= Texto de lectura =
┄┄┄┄┄┄┄┄┄┄

# Se te Atrasa el Reloj del Microondas? Aqui la Respuesta



## capitanp (Mar 12, 2018)

Hace ya un par de meses vengo notando que en mi ciudad se vienen atrasando relojes de Microondas, radioreloj, un reloj aguja electrico-mecanico a 220V y alguna muy vieja videocassetera, me parecio raro pero como era habitual ver grupos electrógenos parapetados en las subestaciones pensaba que una pequeña variacion en la frecuencia era el problema.
Segun la nota que dejo mas abajo un consumo exesivo en la red de distribucion troncal da como resultado una caida de frecuencia en general.
Me imagino que en Kosovo están muy jugados con la potencia











> Muchos relojes digitales, como relojes despertadores y hornos o microondas, usan la frecuencia de la red eléctrica para mantener el tiempo. El problema surge cuando la frecuencia disminuye durante un período de tiempo sostenido.
> 
> ENTSO-E dijo que la frecuencia de la red europea se había desviado de su estándar de 50 Hertz (Hz) a 49.996 Hz desde mediados de enero, resultando en 113 gigavatios-hora (GWh) de energía perdida, aunque parecía haber vuelto a la normalidad en Martes.






Serbia, Kosovo power grid row delays European clocks


----------



## Fogonazo (Mar 13, 2018)

Esto no es nada nuevo, desde tiempos inmemoriales se optó por reducir o mas bien permitir la reducción de la frecuencia de línea, en horas pico de consumo, una fracción de Hz.
Eventualmente he detectado hasta 0,5Hz menos de lo debido en ciudades con algún grado de aislamiento y/o generación propia.
En centros urbanos cuando el sistema se encuentra interconectado/entrelazado es mas complejo y solo se pierden décimas de Hz
Actualmente con la proliferación de centrales diésel o a gas de apoyo durante el pico de consumo se hace mas notable.


----------



## Hellmut1956 (Mar 13, 2018)

Gracias por la descripción compacta y clara sobre un tema que había leído brevemente en medios de información.


----------



## DOSMETROS (Mar 13, 2018)

┄┄┄┄┄┄┄┄┄┄

Registros para localizar elementos mostrados:
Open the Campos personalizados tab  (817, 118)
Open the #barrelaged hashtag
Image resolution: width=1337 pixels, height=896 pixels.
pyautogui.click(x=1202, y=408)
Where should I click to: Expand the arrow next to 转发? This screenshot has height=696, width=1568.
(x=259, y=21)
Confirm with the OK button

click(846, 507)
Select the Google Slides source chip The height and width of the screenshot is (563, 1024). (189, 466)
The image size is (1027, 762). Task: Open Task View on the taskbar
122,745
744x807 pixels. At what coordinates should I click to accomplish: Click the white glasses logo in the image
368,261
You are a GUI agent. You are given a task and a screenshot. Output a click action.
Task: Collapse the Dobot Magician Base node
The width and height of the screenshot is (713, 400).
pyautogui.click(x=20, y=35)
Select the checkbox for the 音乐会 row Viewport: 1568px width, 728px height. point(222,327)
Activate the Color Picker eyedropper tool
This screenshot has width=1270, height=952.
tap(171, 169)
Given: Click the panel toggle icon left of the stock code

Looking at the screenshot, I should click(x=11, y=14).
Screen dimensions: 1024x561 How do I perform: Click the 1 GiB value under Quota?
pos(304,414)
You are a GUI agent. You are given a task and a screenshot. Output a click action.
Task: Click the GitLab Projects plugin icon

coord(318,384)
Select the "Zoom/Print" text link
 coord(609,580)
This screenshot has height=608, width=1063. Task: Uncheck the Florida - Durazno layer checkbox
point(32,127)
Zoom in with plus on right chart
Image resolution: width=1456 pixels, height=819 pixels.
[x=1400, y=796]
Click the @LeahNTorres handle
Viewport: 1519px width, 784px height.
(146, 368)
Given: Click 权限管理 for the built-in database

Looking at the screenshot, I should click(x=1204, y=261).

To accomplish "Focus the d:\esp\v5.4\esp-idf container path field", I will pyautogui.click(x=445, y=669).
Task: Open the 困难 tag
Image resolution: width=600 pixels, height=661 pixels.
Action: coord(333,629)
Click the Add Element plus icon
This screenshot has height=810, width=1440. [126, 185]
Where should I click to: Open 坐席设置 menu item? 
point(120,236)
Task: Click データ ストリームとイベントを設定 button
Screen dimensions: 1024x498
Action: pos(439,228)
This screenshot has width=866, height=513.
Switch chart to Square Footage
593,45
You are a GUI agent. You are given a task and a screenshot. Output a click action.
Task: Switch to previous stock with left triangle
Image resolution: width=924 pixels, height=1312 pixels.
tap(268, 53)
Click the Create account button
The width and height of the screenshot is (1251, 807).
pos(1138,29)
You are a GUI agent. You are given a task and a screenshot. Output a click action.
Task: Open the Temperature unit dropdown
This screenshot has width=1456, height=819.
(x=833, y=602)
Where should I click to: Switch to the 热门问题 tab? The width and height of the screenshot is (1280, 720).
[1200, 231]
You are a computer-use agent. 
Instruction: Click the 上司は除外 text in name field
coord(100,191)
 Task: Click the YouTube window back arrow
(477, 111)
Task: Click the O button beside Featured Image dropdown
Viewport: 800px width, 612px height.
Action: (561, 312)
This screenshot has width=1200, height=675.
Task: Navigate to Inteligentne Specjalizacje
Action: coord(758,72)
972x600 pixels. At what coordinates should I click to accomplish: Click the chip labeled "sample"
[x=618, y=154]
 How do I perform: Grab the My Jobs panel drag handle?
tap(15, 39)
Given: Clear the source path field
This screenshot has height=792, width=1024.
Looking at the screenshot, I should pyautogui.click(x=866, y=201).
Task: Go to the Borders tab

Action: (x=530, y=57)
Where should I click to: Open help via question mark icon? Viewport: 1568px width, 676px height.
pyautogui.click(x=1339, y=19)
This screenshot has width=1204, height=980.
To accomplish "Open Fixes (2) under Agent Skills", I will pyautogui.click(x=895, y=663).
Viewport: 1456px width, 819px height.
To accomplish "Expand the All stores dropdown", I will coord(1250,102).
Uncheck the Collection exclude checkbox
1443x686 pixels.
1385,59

┄┄┄┄┄┄┄┄┄┄

= Retos =
[1] Reproduce sin cambios el tramo de las filas que comienza con la línea que contiene "You are a computer-use agent." y termina con la última fila, ambos extremos incluidos.
[2] Prosigue el hilo sobre el atraso de los relojes de microondas desde el punto en que se detiene.
El texto y las filas no guardan relación entre sí.

= Resultados =
[1]
You are a computer-use agent. 
Instruction: Click the 上司は除外 text in name field
coord(100,191)
 Task: Click the YouTube window back arrow
(477, 111)
Task: Click the O button beside Featured Image dropdown
Viewport: 800px width, 612px height.
Action: (561, 312)
This screenshot has width=1200, height=675.
Task: Navigate to Inteligentne Specjalizacje
Action: coord(758,72)
972x600 pixels. At what coordinates should I click to accomplish: Click the chip labeled "sample"
[x=618, y=154]
 How do I perform: Grab the My Jobs panel drag handle?
tap(15, 39)
Given: Clear the source path field
This screenshot has height=792, width=1024.
Looking at the screenshot, I should pyautogui.click(x=866, y=201).
Task: Go to the Borders tab

Action: (x=530, y=57)
Where should I click to: Open help via question mark icon? Viewport: 1568px width, 676px height.
pyautogui.click(x=1339, y=19)
This screenshot has width=1204, height=980.
To accomplish "Open Fixes (2) under Agent Skills", I will pyautogui.click(x=895, y=663).
Viewport: 1456px width, 819px height.
To accomplish "Expand the All stores dropdown", I will coord(1250,102).
Uncheck the Collection exclude checkbox
1443x686 pixels.
1385,59

[2]
Resulta que al aumentar el consumo baja la tensión y caen las rpm del generador (al hacer mas fuerza), eso antes era corregido manualmente , ahora automáticamente.

Hace muchos años atrás , en la central eléctrica de Puerto Nuevo , que es una termoeléctrica de origen Germano , que puede quemar "cualquier cosa" incluidos pellets , granos cómo trigo , maiz , etc. , etc. (tolva y struder).

Cuando yo era chico quemaba petroleo crudo y eran clásicas las columnas de humo negro saliendo de sus chimeneas, hoy queman gas.

El tema es que ellos usaban un "reloj patron" de motor sincrónico , idéntico a los que estaban en todas las cocinas antes de los de pila , salvo que éste era cómo de un metro de diámetro y estaba en el hall de entrada.

Todas las noches *ponían el relój en hora* aumentando la frecuencia en uno o dos Hz.


----------



## Fogonazo (Mar 13, 2018)

DOSMETROS dijo:


> . . . Todas las noches *ponían el relój en hora* aumentando la frecuencia en uno o dos Hz. . . .


Eso también se realizaba en otras centrales.
Pasaron de moda los relojes sincronizados con la red y cayó en el olvido la re-sincronización. Así que nos están debiendo, luego de muchos años, un montonazo de ciclos *NO *entregados.


----------



## jorge7458 (Mar 14, 2018)

Hola:
En general la frecuencia sigue controlandose y el tema de atraso o adelantos de Hz. se sigue haciendo de manera que al fin del año la diferencia sea cero .Esto se hace desde CAMMESA.-
Igualmente para el sistema eléctrico nacional ,la frecuencia no puede bajar de 49hz porque sino comienzan a actuar las protecciones por mínima frecuencia.-
Sds.


----------



## capitanp (Mar 14, 2018)

Ostias parece que fue grande el asunto


----------



## DOSMETROS (Mar 15, 2018)

Es que la tierra está girando mucho mas rápido


----------



## Daniel Lopes (Mar 16, 2018)

capitanp dijo:


> Ostias parece que fue grande el asunto












! Hola a todos, jo no sapias que lo jugador de Futbol Lionel Messi es en realidad  un experto en Electrotecnica! , jajajajajajajajajajajaja

!Saludos desde Brasil!.
Att,
Daniel Lopes.


----------



## torres.electronico (Mar 16, 2018)

DOSMETROS dijo:


> Resulta que al aumentar el consumo baja la tensión y caen las rpm del generador (al hacer mas fuerza), eso antes era corregido manualmente , ahora automáticamente.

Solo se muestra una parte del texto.